A lot is said about how hard it is for parents of autistic children. Yes, it can be exhausting and it has driven me to the edge at times, but mainly because I was constantly battling for diagnoses and the support my child needed in school. When the available educational options ultimately proved inadequate I felt I had no choice but to take back control and that was the start of an amazing voyage of discovery, a series of ah-ha moments and the unfolding of a great relationship with my son.
Life before home education
My son was a masker so professionals struggled to believed me when I passed on what he had told me about being profoundly anxious and not coping with school or my accounts of the resulting reactions at home. It took 5 years to get a diagnoses of ASD (autism spectrum disorder) and even though that was in part due to the diagnostic criteria I sent them on a little known presentation of autism I’d come across called Pathological Demand Avoidance, it was not sited on his assessment as it is not recognised in my area. Due to the nature of PDA it needs very specific support strategies that differ in large part to other spectrum conditions. Lack of recognition for the condition and even accusations of ‘medicalising’ my son meant he was unable to get the right support to stay in school so I closed my business and my son and I began our home education adventure.
And Life after…
I expected it to be hard, I expected to feel trapped and alone but I was so wrong.
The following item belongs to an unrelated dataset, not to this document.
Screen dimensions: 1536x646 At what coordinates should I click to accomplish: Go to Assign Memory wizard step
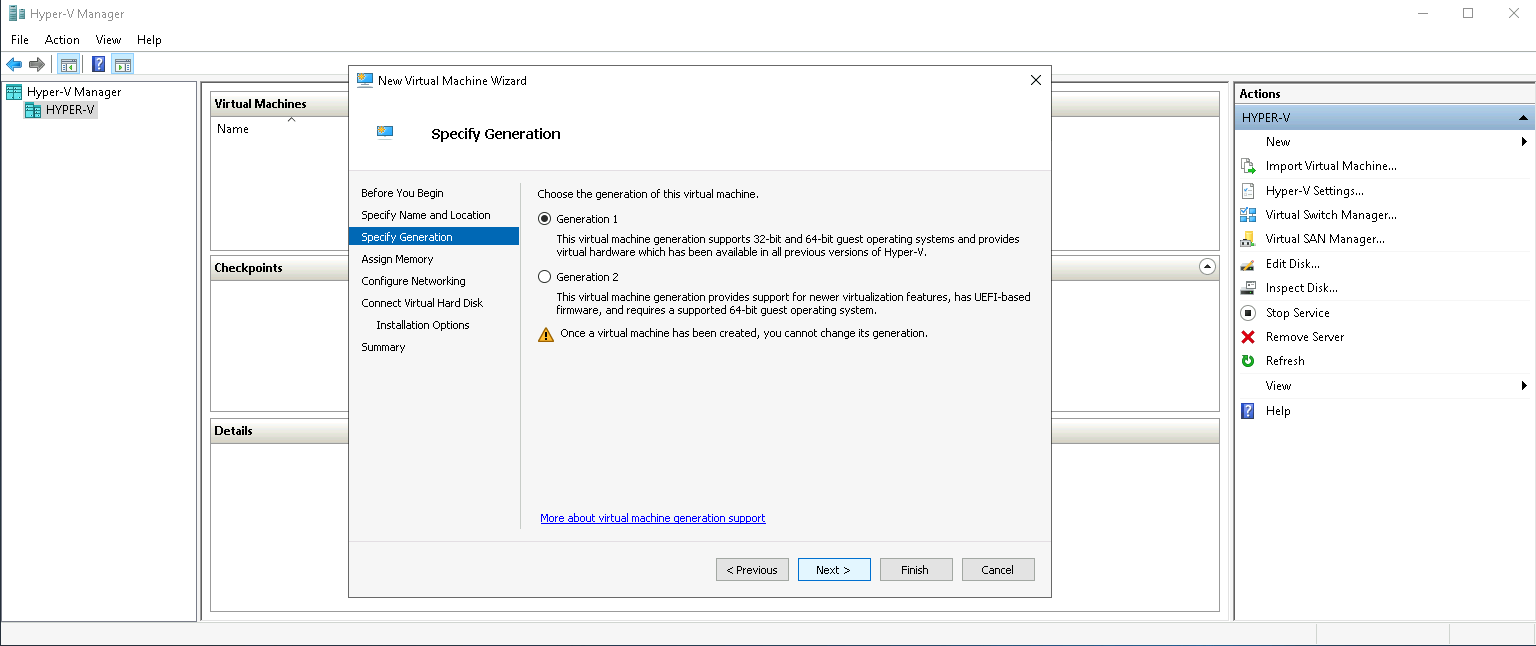[x=397, y=259]
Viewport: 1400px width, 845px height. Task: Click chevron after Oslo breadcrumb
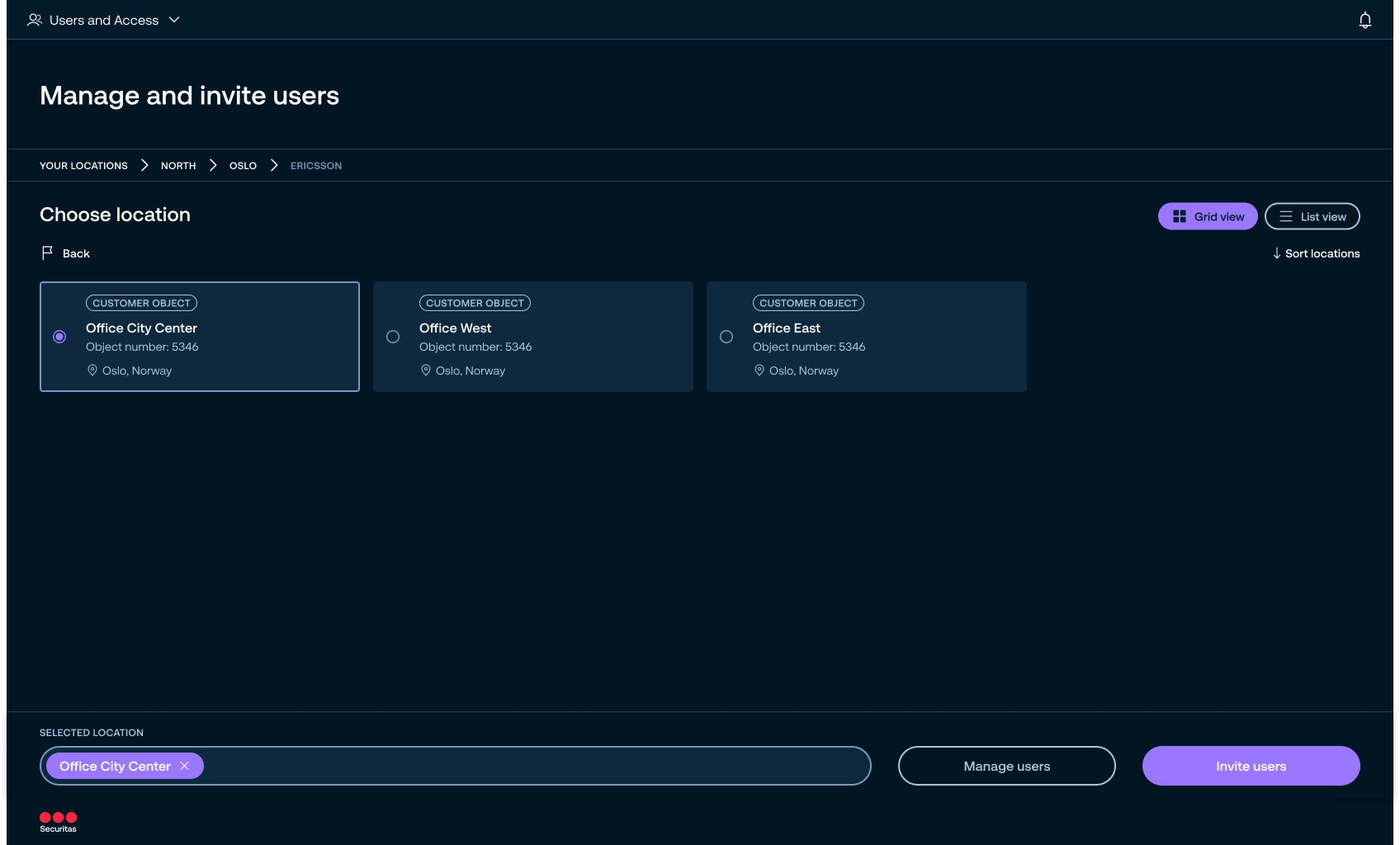pos(274,165)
In fact it opened up a whole new world to me, it meant I could stop fighting for services and instead have time stop and see the world through my son’s eyes. It gave us the opportunity to start to understand each other as people, to step outside societies predetermined parent and child/us and them attitudes and instead listen to, and learn from, each other.
What I have learnt
Now it would be misleading if I said this apparent utopia happened over night or in fact that it was a utopia at all, far from it. A year in it is a blossoming new relationship with all the problems, compromises and difficulties that inevitably brings but we are now collaborating together, we are becoming a team. Along the way I have learnt flexibility, never to assume, to question everything (including myself), to think outside the box, to believe in me as well as him, to care for myself and address my own issues, and above all that my child has a valuable, unique and enlightening view of the world in his own right. Hopefully he has learnt some things too, but one thing is for sure we are both so much happier.
It’s all about trust
The main thing I have come to understand though is to trust my son. Trust him to want to learn, to want to self-care, to want to feel calm, to want to have great relationships and to want to succeed however that looks to him. So much of current thinking is geared up to make us think our children can not be trusted to do these things and I have realise that I subscribed wholesale to these attitudes for years. ‘Without discipline your child will be unmanageable’, ‘without school your child will never learn’, ‘without punishment and reward your child will never know right from wrong’. Now because of the very nature of PDA my son didn’t respond well to any of these approaches, they are all demands by another name.
Changing my mindset
It was only then I started thinking about how stupid this approach really was. I mean think back, how did your son or daughter learn to walk or talk? Did you do a sticker chart? Punish them for not walking or talking enough? Make them practice for a set amount of time? Assume they would never walk or talk unless you forced them to do so? Give them a reward every time they did? No of course not, you walked and talked with them, you smiled and encouraged their achievements by being happy for them, you moderated your own behaviour to set an example and have a positive impact by, for example, not swearing around them and so on. We knew they could do it, we believed in them. So why would their approach to learning anything else be any different? Why have we stopped believing in our children’s ability to learn, to seek encouragement and desire to succeed at being human?
Its crazy isn’t it and I must still be slightly in this mindset as I am often stunned when my son asks me if I can get him some maths to do or if I can help him learn Chinese for example. All things are possible if you believe (in your child).